Start of Dataset extract

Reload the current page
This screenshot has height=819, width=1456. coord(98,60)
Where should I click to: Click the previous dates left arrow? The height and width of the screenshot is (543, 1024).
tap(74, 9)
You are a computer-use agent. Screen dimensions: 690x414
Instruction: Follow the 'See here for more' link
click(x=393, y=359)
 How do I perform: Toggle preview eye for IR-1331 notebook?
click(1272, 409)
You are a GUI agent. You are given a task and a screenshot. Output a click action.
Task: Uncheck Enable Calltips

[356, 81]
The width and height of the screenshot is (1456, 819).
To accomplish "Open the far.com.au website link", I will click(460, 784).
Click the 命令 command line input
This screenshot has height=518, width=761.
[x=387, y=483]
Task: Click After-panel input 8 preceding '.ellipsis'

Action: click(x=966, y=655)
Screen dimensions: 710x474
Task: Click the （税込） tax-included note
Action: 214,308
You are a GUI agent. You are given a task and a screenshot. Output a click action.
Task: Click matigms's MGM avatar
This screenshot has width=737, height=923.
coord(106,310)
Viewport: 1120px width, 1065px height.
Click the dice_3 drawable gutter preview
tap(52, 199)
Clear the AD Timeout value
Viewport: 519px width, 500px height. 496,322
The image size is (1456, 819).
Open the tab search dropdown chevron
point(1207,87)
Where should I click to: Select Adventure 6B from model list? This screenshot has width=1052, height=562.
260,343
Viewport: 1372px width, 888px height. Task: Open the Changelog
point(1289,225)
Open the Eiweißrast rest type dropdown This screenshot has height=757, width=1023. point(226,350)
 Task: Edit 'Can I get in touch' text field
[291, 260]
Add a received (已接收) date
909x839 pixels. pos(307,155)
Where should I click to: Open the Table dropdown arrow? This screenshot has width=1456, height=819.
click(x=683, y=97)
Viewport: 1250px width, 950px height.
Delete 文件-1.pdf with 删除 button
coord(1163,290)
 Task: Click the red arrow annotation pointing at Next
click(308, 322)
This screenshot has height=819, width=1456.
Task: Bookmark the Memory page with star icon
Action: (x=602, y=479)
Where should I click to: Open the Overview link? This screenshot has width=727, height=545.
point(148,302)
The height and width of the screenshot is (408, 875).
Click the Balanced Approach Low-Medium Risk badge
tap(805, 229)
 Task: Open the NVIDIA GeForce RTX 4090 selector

End of Dataset extract

Please rewrite all the records above with "dropdown" replaced by "drop-down menu" everywhere it appears, leaving everything else unchanged.

Reload the current page
This screenshot has height=819, width=1456. coord(98,60)
Where should I click to: Click the previous dates left arrow? The height and width of the screenshot is (543, 1024).
tap(74, 9)
You are a computer-use agent. Screen dimensions: 690x414
Instruction: Follow the 'See here for more' link
click(x=393, y=359)
 How do I perform: Toggle preview eye for IR-1331 notebook?
click(1272, 409)
You are a GUI agent. You are given a task and a screenshot. Output a click action.
Task: Uncheck Enable Calltips

[356, 81]
The width and height of the screenshot is (1456, 819).
To accomplish "Open the far.com.au website link", I will click(460, 784).
Click the 命令 command line input
This screenshot has height=518, width=761.
[x=387, y=483]
Task: Click After-panel input 8 preceding '.ellipsis'

Action: click(x=966, y=655)
Screen dimensions: 710x474
Task: Click the （税込） tax-included note
Action: 214,308
You are a GUI agent. You are given a task and a screenshot. Output a click action.
Task: Click matigms's MGM avatar
This screenshot has width=737, height=923.
coord(106,310)
Viewport: 1120px width, 1065px height.
Click the dice_3 drawable gutter preview
tap(52, 199)
Clear the AD Timeout value
Viewport: 519px width, 500px height. 496,322
The image size is (1456, 819).
Open the tab search drop-down menu chevron
point(1207,87)
Where should I click to: Select Adventure 6B from model list? This screenshot has width=1052, height=562.
260,343
Viewport: 1372px width, 888px height. Task: Open the Changelog
point(1289,225)
Open the Eiweißrast rest type drop-down menu This screenshot has height=757, width=1023. point(226,350)
 Task: Edit 'Can I get in touch' text field
[291, 260]
Add a received (已接收) date
909x839 pixels. pos(307,155)
Where should I click to: Open the Table drop-down menu arrow? This screenshot has width=1456, height=819.
click(x=683, y=97)
Viewport: 1250px width, 950px height.
Delete 文件-1.pdf with 删除 button
coord(1163,290)
 Task: Click the red arrow annotation pointing at Next
click(308, 322)
This screenshot has height=819, width=1456.
Task: Bookmark the Memory page with star icon
Action: (x=602, y=479)
Where should I click to: Open the Overview link? This screenshot has width=727, height=545.
point(148,302)
The height and width of the screenshot is (408, 875).
Click the Balanced Approach Low-Medium Risk badge
tap(805, 229)
 Task: Open the NVIDIA GeForce RTX 4090 selector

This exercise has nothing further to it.